Information provided:

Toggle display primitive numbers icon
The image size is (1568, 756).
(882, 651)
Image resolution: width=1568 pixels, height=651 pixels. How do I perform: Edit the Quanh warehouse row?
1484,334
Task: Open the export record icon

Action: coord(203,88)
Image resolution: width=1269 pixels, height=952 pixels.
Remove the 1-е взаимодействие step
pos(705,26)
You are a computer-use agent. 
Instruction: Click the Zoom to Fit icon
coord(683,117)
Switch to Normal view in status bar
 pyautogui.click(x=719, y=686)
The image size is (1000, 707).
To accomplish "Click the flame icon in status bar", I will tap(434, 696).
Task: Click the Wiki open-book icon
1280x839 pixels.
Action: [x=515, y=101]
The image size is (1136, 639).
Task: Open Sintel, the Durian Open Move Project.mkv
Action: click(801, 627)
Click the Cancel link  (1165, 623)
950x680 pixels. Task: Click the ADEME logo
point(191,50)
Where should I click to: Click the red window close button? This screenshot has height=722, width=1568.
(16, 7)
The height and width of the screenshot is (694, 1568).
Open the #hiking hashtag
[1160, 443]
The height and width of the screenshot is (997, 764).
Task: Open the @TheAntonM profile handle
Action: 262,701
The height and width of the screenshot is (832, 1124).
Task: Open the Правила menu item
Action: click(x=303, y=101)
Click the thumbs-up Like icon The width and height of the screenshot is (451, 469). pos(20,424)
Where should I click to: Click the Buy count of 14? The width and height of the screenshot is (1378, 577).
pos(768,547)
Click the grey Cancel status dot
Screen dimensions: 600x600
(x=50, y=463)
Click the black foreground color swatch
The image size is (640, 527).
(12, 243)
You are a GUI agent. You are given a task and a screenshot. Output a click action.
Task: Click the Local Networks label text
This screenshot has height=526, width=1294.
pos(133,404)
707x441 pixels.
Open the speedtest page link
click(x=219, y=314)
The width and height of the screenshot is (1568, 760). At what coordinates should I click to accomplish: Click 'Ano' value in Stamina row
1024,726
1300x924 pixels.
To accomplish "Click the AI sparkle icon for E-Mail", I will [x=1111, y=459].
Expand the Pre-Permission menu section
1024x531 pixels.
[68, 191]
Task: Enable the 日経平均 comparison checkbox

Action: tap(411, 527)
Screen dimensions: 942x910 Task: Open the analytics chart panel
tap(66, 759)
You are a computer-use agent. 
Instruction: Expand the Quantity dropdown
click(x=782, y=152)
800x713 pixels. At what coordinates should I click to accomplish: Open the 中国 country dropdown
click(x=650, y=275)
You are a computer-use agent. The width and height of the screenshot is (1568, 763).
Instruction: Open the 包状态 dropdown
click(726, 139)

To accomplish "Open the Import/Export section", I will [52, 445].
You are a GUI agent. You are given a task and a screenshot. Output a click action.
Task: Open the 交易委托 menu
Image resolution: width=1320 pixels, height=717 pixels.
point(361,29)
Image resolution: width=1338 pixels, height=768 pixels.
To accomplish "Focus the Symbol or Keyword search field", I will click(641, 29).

Work item:
Write down exactly every line of the material above up to and including the line containing "Image resolution: width=1269".

Response to this task:
Toggle display primitive numbers icon
The image size is (1568, 756).
(882, 651)
Image resolution: width=1568 pixels, height=651 pixels. How do I perform: Edit the Quanh warehouse row?
1484,334
Task: Open the export record icon

Action: coord(203,88)
Image resolution: width=1269 pixels, height=952 pixels.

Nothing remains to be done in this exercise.